BELIEVE it or not but the vaunted Oplan: Tokhang of Philippine National Police chief, Director General Ronald “Bato” M. dela Rosa has been described as a major breakthrough in the history of drug law enforcement in the country and the rest of the world amid criticisms from human rights groups and other international leaders.
Since July 1, Gen. Dela Rosa’s PNP Anti-Illegal Drug Campaign Plan called Project: Double Barrel has triggered the conduct of nearly 23,700 police anti-narcotics operations which led in the arrest of over 22,700 known drug personalities and the killing of nearly 1,400 armed drug traffickers during gunfights with arresting officers.

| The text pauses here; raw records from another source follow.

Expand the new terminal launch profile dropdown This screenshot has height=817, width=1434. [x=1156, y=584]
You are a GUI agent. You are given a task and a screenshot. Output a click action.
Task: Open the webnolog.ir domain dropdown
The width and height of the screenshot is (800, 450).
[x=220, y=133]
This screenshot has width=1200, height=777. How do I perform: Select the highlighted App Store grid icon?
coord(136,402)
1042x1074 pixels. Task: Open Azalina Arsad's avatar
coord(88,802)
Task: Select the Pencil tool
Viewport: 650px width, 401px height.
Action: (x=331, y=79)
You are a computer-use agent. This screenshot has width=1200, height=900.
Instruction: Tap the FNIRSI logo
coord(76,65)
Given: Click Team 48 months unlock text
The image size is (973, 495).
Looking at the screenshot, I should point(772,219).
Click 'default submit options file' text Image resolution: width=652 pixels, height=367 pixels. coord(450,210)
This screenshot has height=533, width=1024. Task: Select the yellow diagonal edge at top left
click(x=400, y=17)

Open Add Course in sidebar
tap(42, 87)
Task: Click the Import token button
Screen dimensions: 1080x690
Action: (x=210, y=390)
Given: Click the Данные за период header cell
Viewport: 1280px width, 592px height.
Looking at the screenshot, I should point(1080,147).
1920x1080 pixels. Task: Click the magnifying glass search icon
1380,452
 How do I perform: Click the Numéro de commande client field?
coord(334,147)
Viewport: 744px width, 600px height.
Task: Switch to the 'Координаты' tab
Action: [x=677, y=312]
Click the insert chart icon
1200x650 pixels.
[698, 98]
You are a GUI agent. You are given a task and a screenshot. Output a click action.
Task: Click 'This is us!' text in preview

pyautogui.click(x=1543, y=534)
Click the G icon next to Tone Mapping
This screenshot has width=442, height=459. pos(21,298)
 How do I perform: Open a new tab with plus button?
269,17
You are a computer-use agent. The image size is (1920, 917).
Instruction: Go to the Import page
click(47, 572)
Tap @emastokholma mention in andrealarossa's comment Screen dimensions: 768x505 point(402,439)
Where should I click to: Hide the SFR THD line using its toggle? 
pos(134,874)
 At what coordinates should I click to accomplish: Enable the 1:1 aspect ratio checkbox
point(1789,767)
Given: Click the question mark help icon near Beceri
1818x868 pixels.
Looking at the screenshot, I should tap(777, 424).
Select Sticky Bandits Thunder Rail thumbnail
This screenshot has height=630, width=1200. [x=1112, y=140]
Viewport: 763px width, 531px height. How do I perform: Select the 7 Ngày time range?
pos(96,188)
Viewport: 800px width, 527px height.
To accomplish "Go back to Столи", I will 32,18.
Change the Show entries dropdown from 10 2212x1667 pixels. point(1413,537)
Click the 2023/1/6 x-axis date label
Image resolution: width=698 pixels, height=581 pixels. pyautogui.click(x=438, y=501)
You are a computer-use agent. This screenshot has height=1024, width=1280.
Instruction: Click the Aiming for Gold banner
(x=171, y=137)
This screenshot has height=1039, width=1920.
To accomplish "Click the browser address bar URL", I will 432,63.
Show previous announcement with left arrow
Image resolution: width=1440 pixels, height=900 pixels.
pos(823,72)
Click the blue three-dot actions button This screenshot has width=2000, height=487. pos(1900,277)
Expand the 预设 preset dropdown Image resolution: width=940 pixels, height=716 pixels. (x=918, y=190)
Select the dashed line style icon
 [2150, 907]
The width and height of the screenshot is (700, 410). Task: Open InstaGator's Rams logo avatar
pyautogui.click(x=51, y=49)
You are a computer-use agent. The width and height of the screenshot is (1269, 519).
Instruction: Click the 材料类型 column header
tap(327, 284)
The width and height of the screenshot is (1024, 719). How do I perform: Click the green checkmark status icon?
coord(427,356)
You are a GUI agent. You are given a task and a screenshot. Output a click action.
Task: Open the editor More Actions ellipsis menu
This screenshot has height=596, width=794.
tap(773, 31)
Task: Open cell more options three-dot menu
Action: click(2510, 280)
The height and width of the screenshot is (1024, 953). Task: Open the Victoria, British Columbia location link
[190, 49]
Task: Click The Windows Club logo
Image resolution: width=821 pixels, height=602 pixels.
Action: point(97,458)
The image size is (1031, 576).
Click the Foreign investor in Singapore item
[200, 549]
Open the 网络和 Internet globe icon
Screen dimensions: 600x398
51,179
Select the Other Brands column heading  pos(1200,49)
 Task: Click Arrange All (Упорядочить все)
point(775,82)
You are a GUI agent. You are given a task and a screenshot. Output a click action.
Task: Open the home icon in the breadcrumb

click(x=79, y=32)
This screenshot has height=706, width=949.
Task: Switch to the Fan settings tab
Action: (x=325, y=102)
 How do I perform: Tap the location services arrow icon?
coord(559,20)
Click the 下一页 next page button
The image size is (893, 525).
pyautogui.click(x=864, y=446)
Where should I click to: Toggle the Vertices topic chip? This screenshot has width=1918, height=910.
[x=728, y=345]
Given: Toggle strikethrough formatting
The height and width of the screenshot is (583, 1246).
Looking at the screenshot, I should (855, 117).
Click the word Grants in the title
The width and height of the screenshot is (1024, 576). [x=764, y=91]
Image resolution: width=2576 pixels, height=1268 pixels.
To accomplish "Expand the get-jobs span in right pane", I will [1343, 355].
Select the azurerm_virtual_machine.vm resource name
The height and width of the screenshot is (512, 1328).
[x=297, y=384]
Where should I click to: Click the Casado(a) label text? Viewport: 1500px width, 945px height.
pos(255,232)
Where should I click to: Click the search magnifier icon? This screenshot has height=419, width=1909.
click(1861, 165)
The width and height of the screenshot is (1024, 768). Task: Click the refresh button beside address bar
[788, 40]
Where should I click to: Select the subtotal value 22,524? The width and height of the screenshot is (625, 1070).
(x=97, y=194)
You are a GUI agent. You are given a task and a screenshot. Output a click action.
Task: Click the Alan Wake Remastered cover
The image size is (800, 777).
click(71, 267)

The conduct of the PNP Oplan: Tokhang during the period has also resulted in the surrender of around 734,000 confessed drug personalities composed of more than 680,000 shabu or marijuana users and over 53,000 drug traffickers. Police have already visited nearly 1.7 million houses since the Oplan: Tokhang was implemented.
These operations, however, have cost the lives of 13 policemen and three soldiers and injuries to 38 other police officers and eight Armed Forces personnel.
In his 100-day report on the war against illegal drugs, Philippine Drug Enforcement Agency Director General Isidro S. Lapeña said the voluntary surrender during the period of 733,635 drug personalities which comprises 24 percent of the 3.7 million drug users nationwide is considered a ‘breakthrough in the history of drug law enforcement in the country.’
Due to the mass surrender, the retired 3-star police general said that shabu consumption was reduced to 2.24 metric tons that translates to P5.59 billion proceeds loss of drug syndicates, and the crime rate was reduced by 49 percent.
“Further, the strong political will of shame-naming the drug protectors in the government instilled fear among those involved in the illegal drug trade and made them yield to authorities. The reinforced implementation of jail management systems had also positive effects in the reduction of drugs on the streets,” he said.
The intensified anti-drug campaign all over the country has caused a rapid increase of the street price of shabu in the local market, Lapeña said.
“From P1,200 to P11,000 per gram in January to June 2016, shabu now ranges from P1,200 to P25,000 per gram. This is the highest since 2002,” he pointed out while citing that when the market price of illegal drugs rises, it is generally assessed that there is scarcity of supply.
Lapeña said the price of shabu in the streets has skyrocketed to more than double or triple its previous value due to lack of supply attributed to the ongoing massive anti-drugs campaign ordered by President Duterte.
“The current street price of shabu continues its rapid rise and now ranges from P1,200 to P25,000 per gram, the highest since 2002 following the government’s intensified anti-drug campaign. This shows an increase of 127.27 percent as compared to its previous price of P1,200 to P11,000 per gram from January to June 2016,” said the PDEA chief.
The sharp increase in the cost of shabu was believed to have been sparked by the continuing Project: Double Barrel ordered by Gen. Dela Rosa vis-a-vis with the PDEA crackdown on shabu which remains the top drug choice of Filipinos.
The PDEA chief said the price structure of shabu varies depending on the area or place of transaction, payments, and on the quality/purity of the substance. The street price of shabu is lowest in Region 9 or Western Mindanao at P1,200 per gram, while in Region 12 or in Central Mindanao, it is pegged at P25,000 per gram which is the highest in the country.
“The scarcity in the supply of shabu can be attributed to the dismantling of seven clandestine laboratories this year, five of them under the administration of President Rodrigo Roa Duterte, and the massive crackdown on high-value drug personalities,” Lapeña said in explaining why prices of shabu are inversely proportional to the supply nowadays.
“The cost of shabu has reached an all-time high, thanks to the revitalized national anti-drug campaign. We have successfully minimized the supply of shabu in the market and currently maximizing our drug-demand reduction efforts in the communities to complement the former,” the PDEA chief said.
“It is noteworthy that it only took one hundred days to accomplish these achievements in response to the self-imposed obligation of the President. We can do more. The intensified war on drugs, at present, is seen, felt, and more importantly, participated in by the Filipino people, thus making the challenge, though overwhelming, becoming more and more attainable,” Lapeña said.